The call for action comes from scientific leaders in renowned marine research institutions such as Woods Hole Oceanographic Institution, the Australian Institute of Marine Sciences and the Russian Academy of Sciences, from scientists in universities, federal agencies, local governments, tribal fisheries commissions, conservation groups and private industry. Endorsers include marine scientists such as Drs. Jane Lubchenco, Past President of the American Association for the Advancement of Science; Paul Dayton of Scripps Institution of Oceanography and Sylvia Earle of Deep Ocean Exploration and Research. Leading conservation biologists who are expert on conserving species and ecosystems on land and are all too familiar with threats to biological diversity, including Drs. Edward O. Wilson of Harvard University; Peter Raven of the Missouri Botanical Garden and Michael Soulé, the father of the science of conservation biology, have also endorsed Troubled Waters. The signatures were collected in only eight months, starting just before the first Symposium on Marine Conservation Biology in June 1997.

"A recent New York Times poll found that only 1 percent of Americans consider the environment the most important problem facing our country," said Dr. Elliott Norse, marine ecologist and President of Marine Conservation Biology Institute (MCBI), the nonprofit organization that coordinated the statement. "Because few of us spend much time below the surface, it is easy to overlook signs that things are going wrong in the sea." But the signs are increasingly obvious to the experts," according to Norse. "The scientists who study the Earth's living systems are far more worried than the public and our political leaders. That's a wake up call that nobody can afford to ignore."

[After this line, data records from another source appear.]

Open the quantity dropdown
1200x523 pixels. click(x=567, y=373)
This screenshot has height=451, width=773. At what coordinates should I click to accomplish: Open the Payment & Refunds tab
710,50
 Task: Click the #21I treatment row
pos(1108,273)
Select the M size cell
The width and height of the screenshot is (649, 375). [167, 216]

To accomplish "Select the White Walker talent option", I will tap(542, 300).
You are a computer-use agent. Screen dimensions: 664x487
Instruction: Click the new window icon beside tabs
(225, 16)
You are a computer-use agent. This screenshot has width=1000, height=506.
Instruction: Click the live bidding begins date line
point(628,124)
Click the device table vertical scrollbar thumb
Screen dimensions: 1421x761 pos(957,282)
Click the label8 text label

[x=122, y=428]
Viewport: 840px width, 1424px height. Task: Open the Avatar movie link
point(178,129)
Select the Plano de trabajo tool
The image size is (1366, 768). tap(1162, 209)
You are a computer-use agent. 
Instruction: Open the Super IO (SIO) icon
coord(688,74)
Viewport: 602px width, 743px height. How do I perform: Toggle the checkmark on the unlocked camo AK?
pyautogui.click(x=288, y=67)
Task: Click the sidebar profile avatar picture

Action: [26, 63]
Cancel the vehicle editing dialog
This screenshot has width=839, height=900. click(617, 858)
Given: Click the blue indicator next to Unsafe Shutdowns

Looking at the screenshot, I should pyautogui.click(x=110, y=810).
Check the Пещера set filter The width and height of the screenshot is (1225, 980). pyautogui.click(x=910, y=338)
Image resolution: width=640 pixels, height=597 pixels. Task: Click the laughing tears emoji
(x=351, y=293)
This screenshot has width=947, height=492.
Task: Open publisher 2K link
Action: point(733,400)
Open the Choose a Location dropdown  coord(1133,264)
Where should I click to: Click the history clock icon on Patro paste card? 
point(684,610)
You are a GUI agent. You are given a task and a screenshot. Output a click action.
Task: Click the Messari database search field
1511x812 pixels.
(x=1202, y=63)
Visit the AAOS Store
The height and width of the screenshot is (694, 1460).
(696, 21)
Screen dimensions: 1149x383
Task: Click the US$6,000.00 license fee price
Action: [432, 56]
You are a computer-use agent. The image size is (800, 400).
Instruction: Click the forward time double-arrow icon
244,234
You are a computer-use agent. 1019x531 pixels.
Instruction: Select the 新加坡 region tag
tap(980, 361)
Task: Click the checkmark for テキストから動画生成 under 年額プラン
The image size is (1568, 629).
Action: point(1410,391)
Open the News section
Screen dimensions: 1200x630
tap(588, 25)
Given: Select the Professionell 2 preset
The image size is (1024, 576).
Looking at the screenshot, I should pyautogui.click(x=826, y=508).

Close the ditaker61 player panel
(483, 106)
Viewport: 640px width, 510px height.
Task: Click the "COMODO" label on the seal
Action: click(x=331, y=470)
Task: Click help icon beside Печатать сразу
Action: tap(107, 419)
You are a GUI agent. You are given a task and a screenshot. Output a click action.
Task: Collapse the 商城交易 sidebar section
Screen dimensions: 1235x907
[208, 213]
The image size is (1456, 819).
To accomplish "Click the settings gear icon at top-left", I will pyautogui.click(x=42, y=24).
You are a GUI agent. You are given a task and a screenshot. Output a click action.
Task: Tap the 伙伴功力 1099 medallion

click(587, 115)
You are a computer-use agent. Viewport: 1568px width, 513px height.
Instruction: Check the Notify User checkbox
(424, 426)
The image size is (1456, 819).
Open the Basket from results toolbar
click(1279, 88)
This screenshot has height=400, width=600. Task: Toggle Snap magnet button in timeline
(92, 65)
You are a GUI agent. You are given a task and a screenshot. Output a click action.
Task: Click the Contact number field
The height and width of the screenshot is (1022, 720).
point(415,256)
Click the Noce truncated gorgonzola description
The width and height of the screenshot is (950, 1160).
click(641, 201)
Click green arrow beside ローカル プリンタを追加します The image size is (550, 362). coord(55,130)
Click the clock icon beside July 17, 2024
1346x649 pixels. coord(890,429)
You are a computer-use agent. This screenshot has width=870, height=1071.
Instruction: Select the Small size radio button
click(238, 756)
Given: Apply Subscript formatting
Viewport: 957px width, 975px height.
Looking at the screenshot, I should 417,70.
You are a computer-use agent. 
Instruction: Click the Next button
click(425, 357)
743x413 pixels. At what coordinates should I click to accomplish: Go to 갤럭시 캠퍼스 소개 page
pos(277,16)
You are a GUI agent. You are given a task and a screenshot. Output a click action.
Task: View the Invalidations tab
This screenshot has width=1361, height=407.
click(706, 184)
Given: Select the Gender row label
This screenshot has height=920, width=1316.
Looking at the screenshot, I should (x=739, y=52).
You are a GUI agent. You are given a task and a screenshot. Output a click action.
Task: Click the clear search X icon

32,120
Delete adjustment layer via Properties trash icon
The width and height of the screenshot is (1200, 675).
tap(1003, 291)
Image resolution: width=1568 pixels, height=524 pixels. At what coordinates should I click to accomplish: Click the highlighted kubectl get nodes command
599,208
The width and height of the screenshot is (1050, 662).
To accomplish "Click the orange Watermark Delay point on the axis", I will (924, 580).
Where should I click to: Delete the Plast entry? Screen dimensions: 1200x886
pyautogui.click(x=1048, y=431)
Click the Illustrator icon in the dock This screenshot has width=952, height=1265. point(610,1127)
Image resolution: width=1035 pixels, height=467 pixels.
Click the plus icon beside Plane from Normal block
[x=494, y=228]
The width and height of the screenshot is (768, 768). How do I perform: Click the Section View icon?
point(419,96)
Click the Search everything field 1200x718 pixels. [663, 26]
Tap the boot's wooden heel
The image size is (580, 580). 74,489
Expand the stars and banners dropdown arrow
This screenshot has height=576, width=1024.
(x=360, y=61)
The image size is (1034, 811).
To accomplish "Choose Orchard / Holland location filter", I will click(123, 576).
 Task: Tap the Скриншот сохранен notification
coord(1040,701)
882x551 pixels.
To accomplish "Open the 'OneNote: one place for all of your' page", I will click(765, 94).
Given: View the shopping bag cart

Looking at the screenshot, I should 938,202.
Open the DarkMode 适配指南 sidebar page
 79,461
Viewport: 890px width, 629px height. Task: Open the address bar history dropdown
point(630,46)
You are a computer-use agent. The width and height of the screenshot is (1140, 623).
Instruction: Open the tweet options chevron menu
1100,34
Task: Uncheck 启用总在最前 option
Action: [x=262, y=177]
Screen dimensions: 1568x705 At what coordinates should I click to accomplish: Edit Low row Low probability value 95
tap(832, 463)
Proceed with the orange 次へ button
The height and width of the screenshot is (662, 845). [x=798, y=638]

Dr. JoAnn Burkholder of North Carolina State University, who discovered the linkage between coastal pollution and outbreaks of nightmarish fish-eating Pfiesteria piscicida, said "It's hard to imagine that farming on land and building in cities could harm the marine environment and fishermen, but it does. The tons of sewage produced by millions of people don't just go away when we flush... a lot of it winds up in our coastal waters. And construction, agriculture and logging send clouds of choking sediments and excess nutrients into marine waters, smothering sensitive habitats. What we do on land profoundly affects life in the sea."

"If it's business as usual," said Dr. M. Patricia Morse, a marine biologist from Northeastern University, "we'll see more declines in corals, fishes, marine mammals and seabirds. That spells disaster for industries like fishing and tourism that depend on healthy marine life, and for every human on Earth, because we all use goods and services provided by the sea every day. Oceans regulate our climate, provide a breathable atmosphere and break down wastes. Coastal wetlands protect our shores from flooding and storm damage, improve water quality and provide crucial habitat for fishes and other marine life. When we destroy these ecosystems, we lose both their products and services."

Troubled Waters calls on citizens and governments to act now to reverse current trends and avert even more widespread harm to marine species and ecosystems. It outlines needed changes, including elimination of government subsidies that encourage overfishing, an end to fishing methods that damage fish habitat, reduction of non-point source pollution from activities on land, cuts in emissions that cause global warming and the creation of an effective system of marine protected areas from the shore to the open ocean.

"Getting scientists to agree on anything is like herding cats," said Norse, "so having 1,600 experts voice their concerns publicly highlights how seriously the sea is threatened. Troubled Waters shows that the world's experts want the public and our leaders to know that threats to marine species and ecosystems are urgent, and that we must change what we're doing now to prevent further irreversible decline. A White House Conference on the Marine Environment would help to highlight what's known about marine environmental problems and to address the most pressing ones. The International Year of the Ocean provides the ideal opportunity to move forward in protecting, restoring and sustainably using life in the sea. We need to do it for two reasons: because it's essential to our well-being and survival and because it's the right thing to do."